The passive data scientists will use the data they receive, or perform basic tasks to collect data stored in one or several central sources. Once they have the data, they perform rigorous tasks to analyze these data and turn them into insights. Such passive data scientists need strong skills in statistics, applied mathematics, or applied machine learning, as well as basic understanding of the environment in which they work.

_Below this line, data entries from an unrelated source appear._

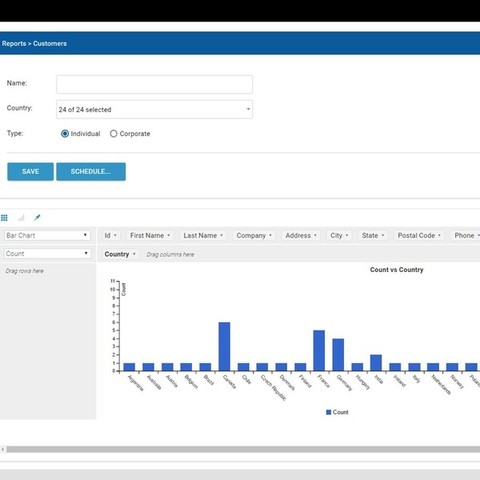Click the Name input field
480x480 pixels.
point(154,84)
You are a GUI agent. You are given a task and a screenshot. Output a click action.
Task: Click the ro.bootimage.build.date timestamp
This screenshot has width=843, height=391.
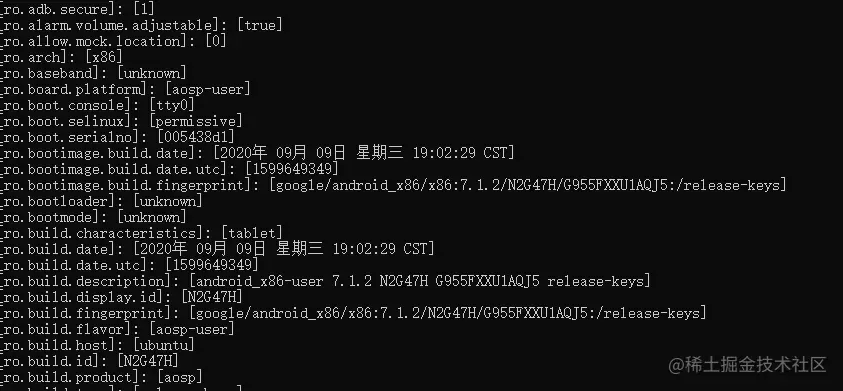click(363, 153)
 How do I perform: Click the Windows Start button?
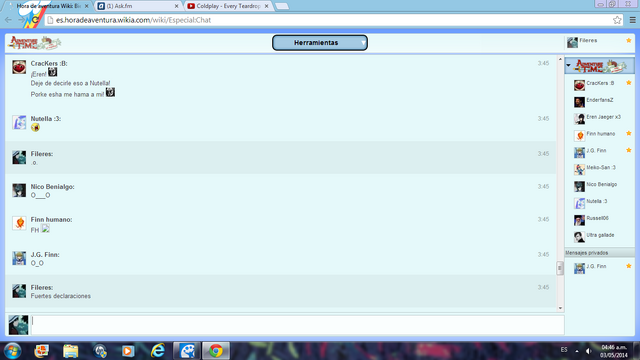13,351
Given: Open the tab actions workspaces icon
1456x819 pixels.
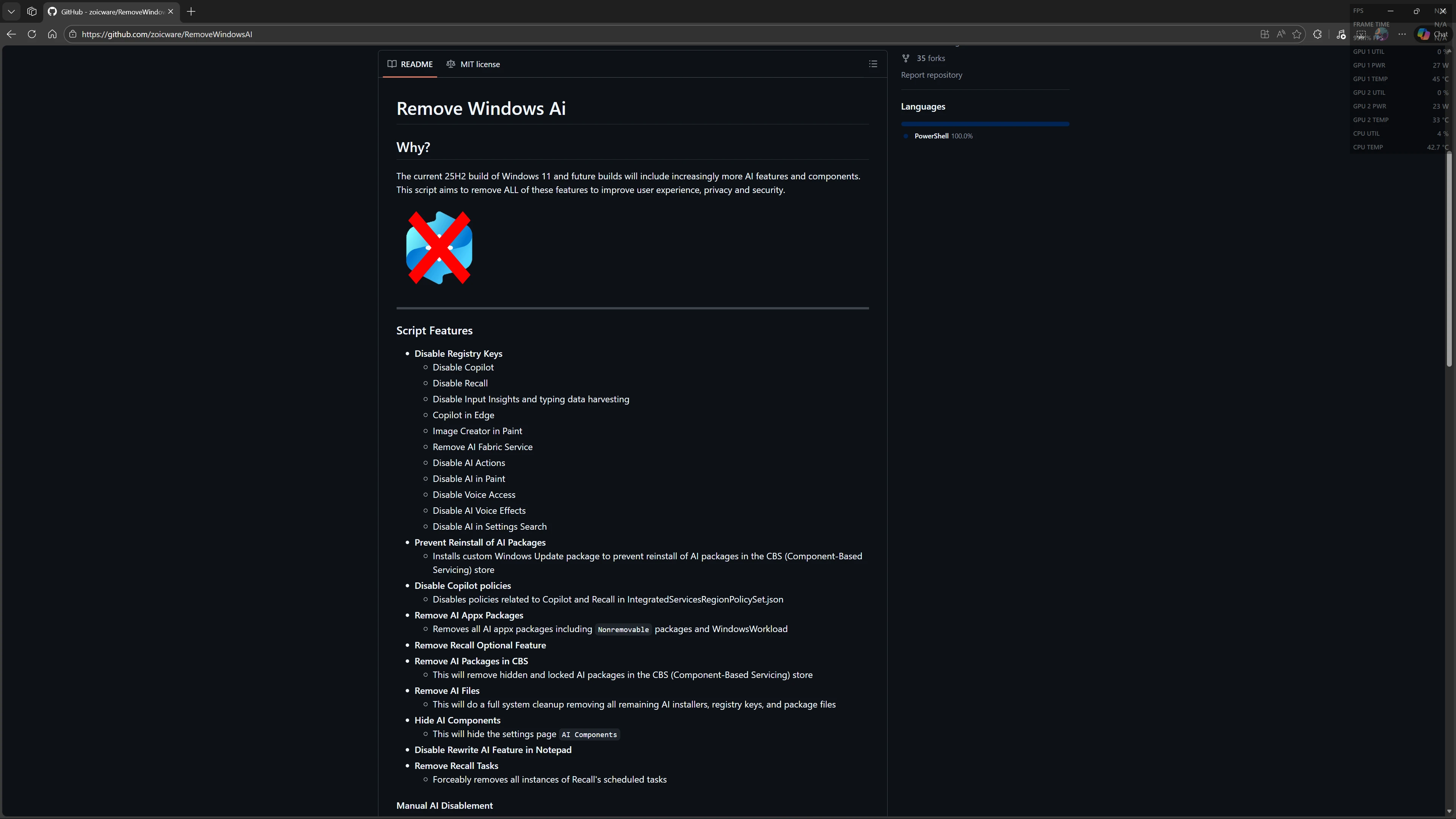Looking at the screenshot, I should click(31, 11).
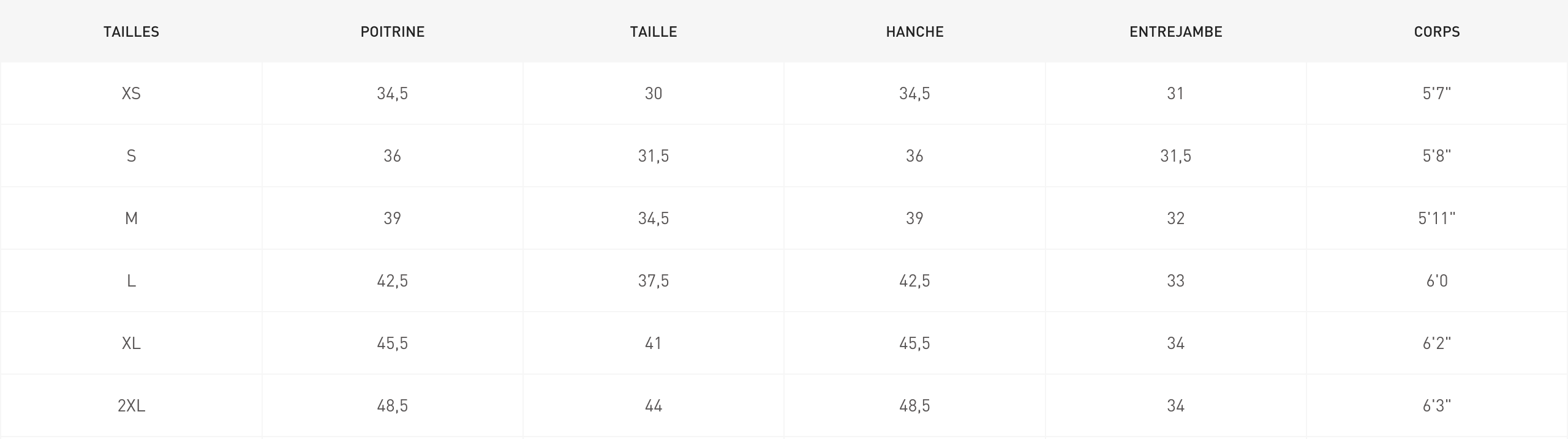The image size is (1568, 439).
Task: Select the S size row label
Action: pyautogui.click(x=131, y=156)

The active data scientist, on the other hand, will work to learn the environment in which they work, identify all relevant sources of data, and collect all possible data that can be used to extract knowledge. Some of these data might not be structured, and in many cases the data might not even come in a digital format. As data analytics experts, they will identify the flow of all possible data, whether digital or not, and design analytic models that can analyze them. Like the passive data scientists, the active data scientists also need knowledge in statistics and machine learning, but in addition to that they also need good programming and scripting skills, ability to parse and render data, work with multiple data formats as well as structured and unstructured data, NLP, signal processing (machine vision, audio analysis), and ability to work with relational and non-relational databases. They have to understand their environment beyond merely the data to effectively identify the right data sources and design the solutions in the light of the business problems.

The training of active data scientists is much more comprehensive than the passive data scientists. It should include statistics and applied machine learning, but also substantial training in computer science such as programing, data structures, database systems, operating systems, algorithm design, signal processing, and theoretical machine learning. It requires the knowledge of a wide variety of data analytic tools that can read, process, and integrate various kinds of data.

In addition to these technical skills, they also need training in business or marketing, depends on the environment in which they work. That combination of skills is much more difficult to earn, and therefore active data scientists are rarely the product of merely academic training. Academia must take substantial actions to face that challenge and train true active data scientists.